課題内容: 下の文書抜粋から、「廉頗曰はく、「我趙(てふ)の将と為り、攻城野戦の大功有り。」を含む語句で始まり「わしは恥ずかしくて、相如の下にいるのに我慢がならない。」」で終わる部分を抜き出し、「わし」を「私」に置き換えて示せ。

文書抜粋:
────────

相如の功大なるを以て、拝して上卿(じやうけい)と為(な)す。
(趙王は)相如の功績が大きかったことから、相如を上卿に任じた。
位在廉頗之右。
位は廉頗の右に在り。
(相如の)位は廉頗の上となった。
廉頗曰、「我為趙将、有攻城野戦之大功。
廉頗曰はく、「我趙(てふ)の将と為り、攻城野戦の大功有り。
廉頗は言った。「わしは趙の将軍となり、攻城野戦の大功がある。
而藺相如徒以口舌為労、
而(しか)るに藺相如は徒(た)だ口舌を以て労を為し、
しかしながら、藺相如はただ口先の働きだけで、
而位居我上。
而(しかう)して位我が上に居(を)り。
位はわしの上にある。
且相如素賤人。
且つ相如は素(もと)賤人(せんじん)なり。
しかも、相如はもともと卑賤の出身である。
吾羞、不忍為之下。」
吾(われ)羞(は)ぢて、之が下為(た)るに忍びず。」と。
わしは恥ずかしくて、相如の下にいるのに我慢がならない。」
宣言曰、
宣言して曰はく、
(そして)宣言してこう言った。
「我見相如、必辱之。」
「我相如を見ば、必ず之を辱めん。」と。
「わしは相如に会ったなら、きっと彼を恥をかかせてやる。」
相如聞、不肯与会。
相如聞きて、与(とも)に会ふことを肯(がへん)ぜず。
相如はこれを聞いて、(廉頗とは)できるだけ会わないようにした。
相如毎朝時、常称病、
相如朝する時毎(ごと)に、常に病と称し、
相如は朝廷に出仕すべきときはいつも、病気であると称して(出仕せず)、
不欲与廉頗争列。
廉頗と列を争ふことを欲せず。
廉頗と序列を争うことを望まなかった。
已而相如出望見廉頗。
已(すで)にして相如出でて廉頗を望見す。
その後、相如は外出して廉頗をはるか遠くに見かけた。
相如引車避匿。
相如車を引きて避け匿(かく)る。
(すると)相如は車を引いて避けて隠れた。
於是、舎人相与諫曰、
是(ここ)に於ひて、舎人相(あひ)与(とも)に諫(いさ)めて曰はく、
そこで(相如に)仕える人たちはみな諫めて言った。
「臣所以去親戚而事君者、
「臣の親戚を去りて君に事(つか)ふる所以は、
「私たちが親戚のもとを去ってあなた様にお仕えしている理由は、
徒慕君之高義也。

────────

項目特定レコード
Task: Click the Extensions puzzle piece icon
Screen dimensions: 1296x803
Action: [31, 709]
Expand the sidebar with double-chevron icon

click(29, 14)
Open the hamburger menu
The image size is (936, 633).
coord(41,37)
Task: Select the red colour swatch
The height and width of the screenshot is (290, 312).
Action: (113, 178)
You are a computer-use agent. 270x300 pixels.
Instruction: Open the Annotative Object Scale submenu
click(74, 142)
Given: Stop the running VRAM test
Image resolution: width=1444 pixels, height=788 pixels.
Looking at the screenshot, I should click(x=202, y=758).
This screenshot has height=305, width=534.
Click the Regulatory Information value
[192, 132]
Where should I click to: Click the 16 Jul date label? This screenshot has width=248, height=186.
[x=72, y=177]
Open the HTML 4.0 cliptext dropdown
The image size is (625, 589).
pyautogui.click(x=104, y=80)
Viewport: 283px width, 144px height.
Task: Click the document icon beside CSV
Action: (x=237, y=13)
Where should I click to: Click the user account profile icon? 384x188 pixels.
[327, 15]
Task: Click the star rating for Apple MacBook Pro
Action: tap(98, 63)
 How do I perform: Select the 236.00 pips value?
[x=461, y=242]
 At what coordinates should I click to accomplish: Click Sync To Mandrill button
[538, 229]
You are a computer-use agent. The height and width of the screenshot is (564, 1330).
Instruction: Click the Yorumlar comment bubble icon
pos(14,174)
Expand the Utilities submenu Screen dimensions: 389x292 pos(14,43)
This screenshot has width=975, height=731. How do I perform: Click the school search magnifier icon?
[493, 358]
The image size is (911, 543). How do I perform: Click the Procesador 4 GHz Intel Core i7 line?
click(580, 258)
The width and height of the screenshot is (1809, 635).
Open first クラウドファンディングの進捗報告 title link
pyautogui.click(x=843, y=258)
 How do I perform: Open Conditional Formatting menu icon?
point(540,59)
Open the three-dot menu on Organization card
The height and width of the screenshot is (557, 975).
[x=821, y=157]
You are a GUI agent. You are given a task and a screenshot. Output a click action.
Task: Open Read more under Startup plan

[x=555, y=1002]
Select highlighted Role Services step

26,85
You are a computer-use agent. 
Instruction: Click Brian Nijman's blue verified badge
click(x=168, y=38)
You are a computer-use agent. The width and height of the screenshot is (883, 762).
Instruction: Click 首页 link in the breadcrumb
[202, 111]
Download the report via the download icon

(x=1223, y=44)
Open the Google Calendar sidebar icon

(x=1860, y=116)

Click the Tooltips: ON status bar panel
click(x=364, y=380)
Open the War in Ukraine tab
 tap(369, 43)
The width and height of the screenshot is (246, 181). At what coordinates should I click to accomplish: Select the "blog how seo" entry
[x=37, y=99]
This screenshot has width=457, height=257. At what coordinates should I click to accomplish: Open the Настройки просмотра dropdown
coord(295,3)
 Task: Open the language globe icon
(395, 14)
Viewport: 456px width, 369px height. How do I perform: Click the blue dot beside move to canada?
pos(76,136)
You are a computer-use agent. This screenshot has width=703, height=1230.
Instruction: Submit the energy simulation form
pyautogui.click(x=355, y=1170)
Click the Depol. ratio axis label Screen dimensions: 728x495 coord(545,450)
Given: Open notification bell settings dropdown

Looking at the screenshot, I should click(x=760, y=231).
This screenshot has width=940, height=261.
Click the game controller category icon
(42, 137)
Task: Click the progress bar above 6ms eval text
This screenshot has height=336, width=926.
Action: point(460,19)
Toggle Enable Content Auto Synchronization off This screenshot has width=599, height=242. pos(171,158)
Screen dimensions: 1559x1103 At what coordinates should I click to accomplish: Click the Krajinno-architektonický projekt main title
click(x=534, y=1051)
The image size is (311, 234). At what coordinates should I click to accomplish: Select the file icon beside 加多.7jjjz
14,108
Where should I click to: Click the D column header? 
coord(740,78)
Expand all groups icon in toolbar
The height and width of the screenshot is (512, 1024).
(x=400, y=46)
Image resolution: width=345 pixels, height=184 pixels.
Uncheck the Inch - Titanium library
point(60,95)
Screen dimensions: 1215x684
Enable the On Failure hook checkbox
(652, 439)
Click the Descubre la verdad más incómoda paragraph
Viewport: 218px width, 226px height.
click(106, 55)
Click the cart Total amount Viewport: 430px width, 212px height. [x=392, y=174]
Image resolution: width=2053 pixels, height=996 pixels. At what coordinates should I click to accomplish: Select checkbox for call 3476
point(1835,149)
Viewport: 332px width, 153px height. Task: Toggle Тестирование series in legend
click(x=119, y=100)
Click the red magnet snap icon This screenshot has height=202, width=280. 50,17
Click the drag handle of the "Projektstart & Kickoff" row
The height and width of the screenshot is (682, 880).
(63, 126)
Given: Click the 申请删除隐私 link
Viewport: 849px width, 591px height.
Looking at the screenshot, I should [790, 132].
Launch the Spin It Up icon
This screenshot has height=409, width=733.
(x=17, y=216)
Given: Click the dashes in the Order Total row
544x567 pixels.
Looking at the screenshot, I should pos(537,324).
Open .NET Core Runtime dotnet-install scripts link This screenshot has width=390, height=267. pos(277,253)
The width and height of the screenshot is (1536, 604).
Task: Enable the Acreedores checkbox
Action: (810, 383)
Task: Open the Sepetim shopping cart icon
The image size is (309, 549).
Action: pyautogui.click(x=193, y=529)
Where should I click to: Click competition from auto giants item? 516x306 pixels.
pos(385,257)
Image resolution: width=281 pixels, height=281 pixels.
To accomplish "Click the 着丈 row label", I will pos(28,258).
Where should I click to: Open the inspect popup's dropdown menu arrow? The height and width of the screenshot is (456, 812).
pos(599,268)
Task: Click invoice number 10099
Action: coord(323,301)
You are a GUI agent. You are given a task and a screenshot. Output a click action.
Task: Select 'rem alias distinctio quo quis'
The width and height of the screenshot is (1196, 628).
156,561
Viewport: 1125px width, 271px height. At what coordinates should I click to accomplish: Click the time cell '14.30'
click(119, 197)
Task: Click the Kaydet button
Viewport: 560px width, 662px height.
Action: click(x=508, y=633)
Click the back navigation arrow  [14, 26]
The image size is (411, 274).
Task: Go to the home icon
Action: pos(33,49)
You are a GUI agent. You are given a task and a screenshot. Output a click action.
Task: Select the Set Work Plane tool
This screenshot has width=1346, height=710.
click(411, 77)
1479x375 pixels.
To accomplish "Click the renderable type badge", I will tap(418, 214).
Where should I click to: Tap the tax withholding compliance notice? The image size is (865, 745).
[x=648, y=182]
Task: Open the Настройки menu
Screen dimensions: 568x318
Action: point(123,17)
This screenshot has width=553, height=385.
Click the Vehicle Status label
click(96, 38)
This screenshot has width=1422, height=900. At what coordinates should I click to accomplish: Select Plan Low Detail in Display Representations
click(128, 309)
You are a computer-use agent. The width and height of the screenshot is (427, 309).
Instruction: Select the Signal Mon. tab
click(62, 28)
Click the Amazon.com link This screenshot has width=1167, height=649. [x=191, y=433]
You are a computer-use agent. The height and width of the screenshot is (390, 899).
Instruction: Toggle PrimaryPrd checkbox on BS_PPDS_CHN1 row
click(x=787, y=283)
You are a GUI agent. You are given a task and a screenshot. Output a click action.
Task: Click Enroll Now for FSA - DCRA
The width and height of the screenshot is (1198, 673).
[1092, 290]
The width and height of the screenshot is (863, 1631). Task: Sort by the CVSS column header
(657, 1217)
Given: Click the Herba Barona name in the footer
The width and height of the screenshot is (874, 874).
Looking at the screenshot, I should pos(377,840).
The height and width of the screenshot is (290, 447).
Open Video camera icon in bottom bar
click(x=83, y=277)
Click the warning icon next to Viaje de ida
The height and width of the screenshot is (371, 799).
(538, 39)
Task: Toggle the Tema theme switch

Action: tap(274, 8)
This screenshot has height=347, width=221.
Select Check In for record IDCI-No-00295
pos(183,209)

────────

解答例:
廉頗曰はく、「我趙(てふ)の将と為り、攻城野戦の大功有り。
廉頗は言った。「私は趙の将軍となり、攻城野戦の大功がある。
而藺相如徒以口舌為労、
而(しか)るに藺相如は徒(た)だ口舌を以て労を為し、
しかしながら、藺相如はただ口先の働きだけで、
而位居我上。
而(しかう)して位我が上に居(を)り。
位は私の上にある。
且相如素賤人。
且つ相如は素(もと)賤人(せんじん)なり。
しかも、相如はもともと卑賤の出身である。
吾羞、不忍為之下。」
吾(われ)羞(は)ぢて、之が下為(た)るに忍びず。」と。
私は恥ずかしくて、相如の下にいるのに我慢がならない。」